An interesting electric custom. I couldn’t find the owner to get more information.

As always, Moto Talbott showed up with some cool stuff. You may recognize this Mint Green tank as this custom BMW is currently for sale.

Moto Talbott also brought out this Capriolo Corsa 75, which was entrancing in deep orange.

Howard Yana-Shapiro has an amazing beard and a Buell S1 Lightning that’s setup for land speed racing at Bonneville.

You have to love the details – check out the added lip to scoop just a little bit more air in.

On the less subtle side, look at the spoiler on this turbocharged Honda Shadow sidecar rig!

It seems that some company decides to premiere a new bike at the Quail every year now. One of this year’s debuts was the second generation of the Lito Sora 2, a premium electric bike. I was very excited to see what they had in store, because old-school Litos are some of the most beautiful motorcycles I’ve ever seen.

Unfortunately, the current Lito, which is based in Quebec, has nothing to do with the original Swedish company except in name. That’s my assumption, because it’s very difficult to do any research on them – they don’t even have a website, the address just redirects to their marketing agency. The first generation Sora cost about $40k. This one is $82k, which means the price is almost as ugly as the bike is.

Another odd debut was next door by Harley-Davidson as they let people “try” the new LiveWire in a simulation with VR goggles. There was always a line for it, but I had no interest in trying a motorcycle like this.

Talking to JT Nesbitt about his design ideas (pictured in the background) for the upcoming Curtiss.

Another common sight at the Quail was me having a beer while admiring machinery. In the middle is our buddy Kyle Hyatt, who wrote a couple of stories here on Bike-urious had has since graduated to being a full time writer at Roadshow by CNET!

Somer Hooker checks out the Revival Birdcage. This was one of the first public sightings of the R18 motor that BMW will be using in their upcoming cruiser.

This lovely Rumi Formichino (Italian for Little Ant) was ready for a picnic.

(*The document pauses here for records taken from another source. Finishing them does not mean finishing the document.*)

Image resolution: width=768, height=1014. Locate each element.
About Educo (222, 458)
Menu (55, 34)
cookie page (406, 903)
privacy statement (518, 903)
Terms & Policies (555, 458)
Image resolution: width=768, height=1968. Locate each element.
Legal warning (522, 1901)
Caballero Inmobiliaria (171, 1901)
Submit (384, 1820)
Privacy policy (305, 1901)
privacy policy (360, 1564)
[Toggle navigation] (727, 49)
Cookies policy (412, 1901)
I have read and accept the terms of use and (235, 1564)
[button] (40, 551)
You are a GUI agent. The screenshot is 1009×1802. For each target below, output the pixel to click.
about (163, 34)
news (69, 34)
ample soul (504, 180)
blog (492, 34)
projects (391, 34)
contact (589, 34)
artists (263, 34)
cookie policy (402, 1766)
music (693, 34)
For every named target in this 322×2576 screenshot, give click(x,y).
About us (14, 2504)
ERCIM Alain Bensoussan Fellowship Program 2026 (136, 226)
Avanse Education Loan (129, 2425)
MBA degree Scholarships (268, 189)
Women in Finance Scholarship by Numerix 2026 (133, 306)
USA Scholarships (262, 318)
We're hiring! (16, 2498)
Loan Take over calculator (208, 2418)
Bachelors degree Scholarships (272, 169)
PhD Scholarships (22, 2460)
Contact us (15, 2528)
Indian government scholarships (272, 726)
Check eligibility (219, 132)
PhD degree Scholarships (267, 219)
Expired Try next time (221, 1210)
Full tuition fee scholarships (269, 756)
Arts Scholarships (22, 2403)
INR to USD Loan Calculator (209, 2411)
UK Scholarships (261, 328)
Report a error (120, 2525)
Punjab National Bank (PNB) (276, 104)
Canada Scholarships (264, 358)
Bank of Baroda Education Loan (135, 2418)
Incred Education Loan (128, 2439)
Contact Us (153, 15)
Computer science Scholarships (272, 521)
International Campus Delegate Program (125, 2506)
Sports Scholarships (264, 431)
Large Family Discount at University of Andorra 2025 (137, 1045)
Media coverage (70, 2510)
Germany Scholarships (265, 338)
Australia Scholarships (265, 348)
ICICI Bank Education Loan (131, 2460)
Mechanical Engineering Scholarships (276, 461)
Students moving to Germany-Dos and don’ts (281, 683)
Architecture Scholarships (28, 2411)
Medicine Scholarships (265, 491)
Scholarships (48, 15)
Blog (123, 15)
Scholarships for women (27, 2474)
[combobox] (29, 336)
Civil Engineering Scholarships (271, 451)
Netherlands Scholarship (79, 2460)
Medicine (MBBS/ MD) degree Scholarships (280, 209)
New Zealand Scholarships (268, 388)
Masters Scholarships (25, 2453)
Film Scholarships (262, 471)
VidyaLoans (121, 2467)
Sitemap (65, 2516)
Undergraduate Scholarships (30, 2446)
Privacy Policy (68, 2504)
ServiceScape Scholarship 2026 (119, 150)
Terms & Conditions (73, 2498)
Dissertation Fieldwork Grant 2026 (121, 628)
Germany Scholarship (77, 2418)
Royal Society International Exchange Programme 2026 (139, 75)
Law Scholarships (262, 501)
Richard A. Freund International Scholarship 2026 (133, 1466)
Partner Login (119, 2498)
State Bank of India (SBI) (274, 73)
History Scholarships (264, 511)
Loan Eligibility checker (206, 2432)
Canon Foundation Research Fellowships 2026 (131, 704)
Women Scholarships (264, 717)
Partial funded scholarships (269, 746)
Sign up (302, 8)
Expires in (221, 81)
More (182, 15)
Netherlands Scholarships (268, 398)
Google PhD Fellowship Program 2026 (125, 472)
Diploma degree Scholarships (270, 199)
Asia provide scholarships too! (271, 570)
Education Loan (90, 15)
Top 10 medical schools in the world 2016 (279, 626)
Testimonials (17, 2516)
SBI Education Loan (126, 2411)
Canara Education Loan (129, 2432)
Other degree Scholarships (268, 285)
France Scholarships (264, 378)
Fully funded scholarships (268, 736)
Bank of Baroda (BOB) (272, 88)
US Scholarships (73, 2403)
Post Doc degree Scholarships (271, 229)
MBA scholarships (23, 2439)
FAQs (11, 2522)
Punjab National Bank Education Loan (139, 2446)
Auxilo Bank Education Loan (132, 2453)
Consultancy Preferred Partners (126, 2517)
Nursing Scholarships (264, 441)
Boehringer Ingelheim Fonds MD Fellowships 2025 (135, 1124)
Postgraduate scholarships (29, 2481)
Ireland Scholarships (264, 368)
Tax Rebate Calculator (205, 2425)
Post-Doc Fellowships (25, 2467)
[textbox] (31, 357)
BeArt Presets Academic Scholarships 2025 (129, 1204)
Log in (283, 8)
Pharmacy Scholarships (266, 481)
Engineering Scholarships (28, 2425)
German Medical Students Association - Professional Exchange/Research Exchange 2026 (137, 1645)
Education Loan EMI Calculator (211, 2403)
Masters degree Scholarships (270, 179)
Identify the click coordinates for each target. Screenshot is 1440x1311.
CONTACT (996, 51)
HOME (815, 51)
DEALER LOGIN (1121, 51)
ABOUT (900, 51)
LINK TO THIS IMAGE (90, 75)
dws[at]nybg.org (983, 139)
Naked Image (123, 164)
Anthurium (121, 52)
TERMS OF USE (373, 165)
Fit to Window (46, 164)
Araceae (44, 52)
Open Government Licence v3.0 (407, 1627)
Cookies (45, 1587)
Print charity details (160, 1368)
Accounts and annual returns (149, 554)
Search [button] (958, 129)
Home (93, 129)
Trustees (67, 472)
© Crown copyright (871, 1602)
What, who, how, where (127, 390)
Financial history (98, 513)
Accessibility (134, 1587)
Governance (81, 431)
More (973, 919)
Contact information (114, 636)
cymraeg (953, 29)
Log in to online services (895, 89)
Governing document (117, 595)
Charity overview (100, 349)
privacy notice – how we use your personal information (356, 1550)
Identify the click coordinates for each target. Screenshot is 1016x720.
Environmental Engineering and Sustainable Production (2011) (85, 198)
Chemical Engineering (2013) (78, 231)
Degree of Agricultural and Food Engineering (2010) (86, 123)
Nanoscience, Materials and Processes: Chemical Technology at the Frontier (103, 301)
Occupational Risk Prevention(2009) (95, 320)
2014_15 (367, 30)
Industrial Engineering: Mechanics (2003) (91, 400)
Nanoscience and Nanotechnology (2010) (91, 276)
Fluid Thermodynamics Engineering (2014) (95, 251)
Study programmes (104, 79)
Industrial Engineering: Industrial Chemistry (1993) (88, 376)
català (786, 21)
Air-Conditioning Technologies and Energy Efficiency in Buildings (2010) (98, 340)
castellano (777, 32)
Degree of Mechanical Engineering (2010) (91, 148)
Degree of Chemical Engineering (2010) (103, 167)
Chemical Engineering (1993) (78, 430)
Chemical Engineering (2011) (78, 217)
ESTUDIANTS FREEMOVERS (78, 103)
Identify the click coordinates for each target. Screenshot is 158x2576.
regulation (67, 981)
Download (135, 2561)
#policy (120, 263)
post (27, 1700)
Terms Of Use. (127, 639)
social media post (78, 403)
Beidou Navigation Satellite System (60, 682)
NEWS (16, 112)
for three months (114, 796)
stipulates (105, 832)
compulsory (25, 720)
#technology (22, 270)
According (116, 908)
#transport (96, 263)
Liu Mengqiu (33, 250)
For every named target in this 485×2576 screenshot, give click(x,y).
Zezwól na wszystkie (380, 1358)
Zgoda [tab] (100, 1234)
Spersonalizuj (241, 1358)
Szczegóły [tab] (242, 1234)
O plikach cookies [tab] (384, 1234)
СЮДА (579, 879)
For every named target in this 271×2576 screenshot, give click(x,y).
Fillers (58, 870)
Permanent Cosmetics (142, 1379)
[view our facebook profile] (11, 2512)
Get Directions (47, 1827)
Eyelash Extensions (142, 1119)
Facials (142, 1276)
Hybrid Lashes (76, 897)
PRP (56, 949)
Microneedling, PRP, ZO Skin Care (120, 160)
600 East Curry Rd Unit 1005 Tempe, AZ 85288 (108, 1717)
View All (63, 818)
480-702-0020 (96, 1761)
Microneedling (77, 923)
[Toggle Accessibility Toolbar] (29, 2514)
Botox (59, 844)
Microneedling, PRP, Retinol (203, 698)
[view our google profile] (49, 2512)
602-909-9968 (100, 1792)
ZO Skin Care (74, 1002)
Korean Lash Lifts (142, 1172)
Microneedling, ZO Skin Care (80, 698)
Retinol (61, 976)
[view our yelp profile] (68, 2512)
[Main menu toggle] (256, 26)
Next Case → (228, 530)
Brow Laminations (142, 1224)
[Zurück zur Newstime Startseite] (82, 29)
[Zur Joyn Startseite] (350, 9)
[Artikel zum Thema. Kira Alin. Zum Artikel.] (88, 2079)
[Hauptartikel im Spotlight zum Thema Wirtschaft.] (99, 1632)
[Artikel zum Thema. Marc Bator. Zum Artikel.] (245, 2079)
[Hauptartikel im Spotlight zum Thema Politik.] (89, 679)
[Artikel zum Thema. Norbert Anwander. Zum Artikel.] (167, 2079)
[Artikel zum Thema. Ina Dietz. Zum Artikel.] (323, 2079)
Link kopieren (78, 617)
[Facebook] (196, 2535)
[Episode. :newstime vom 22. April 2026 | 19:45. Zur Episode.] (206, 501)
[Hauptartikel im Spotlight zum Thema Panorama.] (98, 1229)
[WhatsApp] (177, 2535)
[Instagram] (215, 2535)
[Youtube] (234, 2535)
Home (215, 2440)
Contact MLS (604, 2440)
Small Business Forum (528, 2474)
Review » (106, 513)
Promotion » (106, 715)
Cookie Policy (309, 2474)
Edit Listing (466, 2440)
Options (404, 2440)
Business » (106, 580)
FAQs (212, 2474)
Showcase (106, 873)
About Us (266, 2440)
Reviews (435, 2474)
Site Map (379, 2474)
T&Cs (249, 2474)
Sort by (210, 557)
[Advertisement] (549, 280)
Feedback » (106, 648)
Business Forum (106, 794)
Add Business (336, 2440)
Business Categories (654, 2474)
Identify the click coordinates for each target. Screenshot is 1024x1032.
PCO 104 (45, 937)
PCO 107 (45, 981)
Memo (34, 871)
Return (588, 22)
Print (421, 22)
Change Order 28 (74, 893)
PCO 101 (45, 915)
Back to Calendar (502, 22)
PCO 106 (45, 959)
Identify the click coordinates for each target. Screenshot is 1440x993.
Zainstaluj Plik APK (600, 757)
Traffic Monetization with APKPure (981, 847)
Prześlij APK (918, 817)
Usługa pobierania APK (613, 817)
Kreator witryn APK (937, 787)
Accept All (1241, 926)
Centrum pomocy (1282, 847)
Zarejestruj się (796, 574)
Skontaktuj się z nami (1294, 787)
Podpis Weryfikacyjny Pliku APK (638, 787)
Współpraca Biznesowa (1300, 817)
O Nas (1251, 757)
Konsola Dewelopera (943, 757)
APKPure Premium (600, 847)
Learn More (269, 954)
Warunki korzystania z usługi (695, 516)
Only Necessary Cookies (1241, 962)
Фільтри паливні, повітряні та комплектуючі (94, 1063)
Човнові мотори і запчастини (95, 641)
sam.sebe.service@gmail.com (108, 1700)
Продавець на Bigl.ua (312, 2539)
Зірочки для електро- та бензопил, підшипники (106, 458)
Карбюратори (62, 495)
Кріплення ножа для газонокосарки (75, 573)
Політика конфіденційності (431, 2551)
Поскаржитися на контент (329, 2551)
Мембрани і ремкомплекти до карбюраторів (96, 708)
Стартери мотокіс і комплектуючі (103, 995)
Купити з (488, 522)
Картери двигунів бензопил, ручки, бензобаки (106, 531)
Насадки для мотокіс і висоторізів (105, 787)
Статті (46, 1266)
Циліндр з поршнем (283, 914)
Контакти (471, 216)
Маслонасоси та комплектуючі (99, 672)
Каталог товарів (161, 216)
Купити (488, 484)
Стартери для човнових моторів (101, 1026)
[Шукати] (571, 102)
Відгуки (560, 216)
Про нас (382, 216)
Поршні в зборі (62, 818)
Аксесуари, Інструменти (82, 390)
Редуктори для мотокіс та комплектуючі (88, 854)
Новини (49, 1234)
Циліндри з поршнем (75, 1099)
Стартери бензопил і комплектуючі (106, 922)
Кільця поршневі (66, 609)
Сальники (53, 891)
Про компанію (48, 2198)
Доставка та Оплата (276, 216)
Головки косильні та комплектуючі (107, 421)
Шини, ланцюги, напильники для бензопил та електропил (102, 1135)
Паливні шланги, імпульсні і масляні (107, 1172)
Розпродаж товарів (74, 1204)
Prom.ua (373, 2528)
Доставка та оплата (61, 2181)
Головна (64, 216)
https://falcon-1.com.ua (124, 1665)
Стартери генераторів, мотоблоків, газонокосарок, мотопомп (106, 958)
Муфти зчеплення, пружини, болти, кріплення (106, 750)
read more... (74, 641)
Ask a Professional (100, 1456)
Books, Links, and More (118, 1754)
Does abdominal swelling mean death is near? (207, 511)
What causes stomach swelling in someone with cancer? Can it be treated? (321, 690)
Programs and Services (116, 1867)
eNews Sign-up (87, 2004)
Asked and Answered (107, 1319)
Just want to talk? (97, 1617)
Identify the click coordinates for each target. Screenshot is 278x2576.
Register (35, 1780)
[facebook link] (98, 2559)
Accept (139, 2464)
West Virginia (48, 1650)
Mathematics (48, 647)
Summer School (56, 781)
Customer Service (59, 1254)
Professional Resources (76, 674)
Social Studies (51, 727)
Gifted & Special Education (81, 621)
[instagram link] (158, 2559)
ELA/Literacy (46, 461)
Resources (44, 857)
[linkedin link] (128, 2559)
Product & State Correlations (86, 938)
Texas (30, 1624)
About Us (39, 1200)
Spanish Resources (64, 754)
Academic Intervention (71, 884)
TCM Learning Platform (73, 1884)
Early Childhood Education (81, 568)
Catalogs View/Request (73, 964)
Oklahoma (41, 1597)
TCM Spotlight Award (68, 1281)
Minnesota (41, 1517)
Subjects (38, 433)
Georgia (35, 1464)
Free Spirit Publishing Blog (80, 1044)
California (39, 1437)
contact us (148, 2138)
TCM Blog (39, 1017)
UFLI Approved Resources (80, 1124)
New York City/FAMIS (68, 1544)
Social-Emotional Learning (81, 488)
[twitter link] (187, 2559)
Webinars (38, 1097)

Cycle World is often heavily involved with the Quail – this year they hosted a talk/dinner withy Peter Egan after the show. They also had a booth at the Quail, and that’s where I learned that the CW is selling prints of some shots that they’ve used in the magazine. One shot was called “Heaven on Earth” and it looked very familiar – it’s the Stelvio Pass in Italy and I was the rider in the red helmet on an Aprilia Shiver as part of this story with Motorcyclist.

Awesome display touch for this R90S.

This may be the best use for a Ural I’ve ever seen. This rig followed the Quail Ride the previous day to film participants.

This year’s recipient of the Quail Ride Award was this Bimota DB1.

Alright, that’s probably enough for now. Special thanks to Gordon McCall, the man behind the Quail Motorcycle Gathering (and plenty of other motorsports events). Gordon is very proud of the fact that there’s no typecasting at the Quail. “There’s everything from unobtanium to regular bikes. That’s who we are!

I know this was a long one, but if you want more photos of cool bikes there are plenty more images in this album for you to enjoy. Thanks for reading!